• _Exercise instructions_
Where does the string "will" appear? Copy every line of the entries below that holds it.

• _Data shown_
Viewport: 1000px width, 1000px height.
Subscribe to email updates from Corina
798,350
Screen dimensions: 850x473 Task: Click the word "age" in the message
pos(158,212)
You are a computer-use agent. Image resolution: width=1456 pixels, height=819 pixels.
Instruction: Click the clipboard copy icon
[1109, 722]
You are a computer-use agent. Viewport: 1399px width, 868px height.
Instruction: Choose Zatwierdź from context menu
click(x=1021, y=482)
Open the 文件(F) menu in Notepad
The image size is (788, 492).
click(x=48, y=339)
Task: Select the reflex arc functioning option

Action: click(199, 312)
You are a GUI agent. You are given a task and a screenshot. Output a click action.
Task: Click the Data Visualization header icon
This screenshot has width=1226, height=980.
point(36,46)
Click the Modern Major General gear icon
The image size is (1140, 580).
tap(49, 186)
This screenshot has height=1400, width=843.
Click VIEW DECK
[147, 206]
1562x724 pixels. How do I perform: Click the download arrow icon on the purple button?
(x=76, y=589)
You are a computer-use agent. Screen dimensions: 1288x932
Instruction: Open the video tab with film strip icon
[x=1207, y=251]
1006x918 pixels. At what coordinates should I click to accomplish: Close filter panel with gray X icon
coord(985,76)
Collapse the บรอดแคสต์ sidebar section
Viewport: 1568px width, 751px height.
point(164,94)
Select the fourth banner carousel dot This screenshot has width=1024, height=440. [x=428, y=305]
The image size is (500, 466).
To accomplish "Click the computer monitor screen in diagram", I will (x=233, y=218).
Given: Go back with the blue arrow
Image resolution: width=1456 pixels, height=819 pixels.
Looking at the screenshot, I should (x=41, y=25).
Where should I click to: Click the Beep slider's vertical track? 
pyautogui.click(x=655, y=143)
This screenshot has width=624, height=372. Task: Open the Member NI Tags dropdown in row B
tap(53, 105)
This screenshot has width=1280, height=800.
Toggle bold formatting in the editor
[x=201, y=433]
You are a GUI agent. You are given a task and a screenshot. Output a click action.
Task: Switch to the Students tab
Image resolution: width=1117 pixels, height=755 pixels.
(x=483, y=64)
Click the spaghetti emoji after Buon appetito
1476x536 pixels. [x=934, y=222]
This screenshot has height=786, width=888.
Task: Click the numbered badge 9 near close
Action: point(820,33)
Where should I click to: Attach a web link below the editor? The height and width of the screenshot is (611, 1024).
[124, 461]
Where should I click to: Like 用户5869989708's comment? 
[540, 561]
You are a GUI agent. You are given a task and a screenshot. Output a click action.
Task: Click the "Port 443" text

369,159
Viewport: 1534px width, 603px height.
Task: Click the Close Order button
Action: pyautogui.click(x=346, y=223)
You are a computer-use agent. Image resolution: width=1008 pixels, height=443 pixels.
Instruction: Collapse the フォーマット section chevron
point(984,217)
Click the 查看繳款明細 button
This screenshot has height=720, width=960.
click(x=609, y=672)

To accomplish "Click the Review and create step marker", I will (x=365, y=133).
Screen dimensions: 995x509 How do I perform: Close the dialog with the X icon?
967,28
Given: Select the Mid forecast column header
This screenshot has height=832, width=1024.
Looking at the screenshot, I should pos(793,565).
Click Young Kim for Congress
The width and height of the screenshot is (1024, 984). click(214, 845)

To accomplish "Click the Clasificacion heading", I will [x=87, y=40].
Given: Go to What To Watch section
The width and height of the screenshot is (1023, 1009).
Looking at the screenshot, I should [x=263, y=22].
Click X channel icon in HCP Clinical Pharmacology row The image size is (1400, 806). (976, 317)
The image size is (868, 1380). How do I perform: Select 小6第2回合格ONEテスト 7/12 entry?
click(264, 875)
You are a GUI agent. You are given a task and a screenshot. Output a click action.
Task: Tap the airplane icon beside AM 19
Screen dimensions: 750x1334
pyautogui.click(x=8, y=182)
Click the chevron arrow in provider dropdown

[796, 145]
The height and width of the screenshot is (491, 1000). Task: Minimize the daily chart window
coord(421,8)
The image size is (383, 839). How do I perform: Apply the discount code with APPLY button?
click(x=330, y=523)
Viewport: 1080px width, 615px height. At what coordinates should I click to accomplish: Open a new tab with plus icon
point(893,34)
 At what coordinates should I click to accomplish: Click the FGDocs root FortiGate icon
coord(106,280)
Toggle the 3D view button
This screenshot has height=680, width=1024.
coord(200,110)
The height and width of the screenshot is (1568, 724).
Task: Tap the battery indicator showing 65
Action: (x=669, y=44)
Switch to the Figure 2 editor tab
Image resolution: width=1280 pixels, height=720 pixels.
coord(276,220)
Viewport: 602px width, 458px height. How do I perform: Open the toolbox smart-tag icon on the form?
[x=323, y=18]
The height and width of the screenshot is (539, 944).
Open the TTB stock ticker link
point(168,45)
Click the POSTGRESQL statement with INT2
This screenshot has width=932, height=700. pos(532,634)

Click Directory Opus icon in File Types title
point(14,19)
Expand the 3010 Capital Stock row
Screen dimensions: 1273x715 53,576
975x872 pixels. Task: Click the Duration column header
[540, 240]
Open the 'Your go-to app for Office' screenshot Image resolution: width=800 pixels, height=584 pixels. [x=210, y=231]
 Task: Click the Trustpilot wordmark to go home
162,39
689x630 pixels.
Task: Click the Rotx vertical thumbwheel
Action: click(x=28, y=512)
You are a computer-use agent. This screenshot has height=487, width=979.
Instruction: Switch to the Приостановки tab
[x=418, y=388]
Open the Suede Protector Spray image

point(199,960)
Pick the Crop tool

• _Task answer_
To accomplish "Click the computer monitor screen in diagram", I will (x=233, y=218).
To accomplish "Click the Review and create step marker", I will (x=365, y=133).
To accomplish "Click the Clasificacion heading", I will [x=87, y=40].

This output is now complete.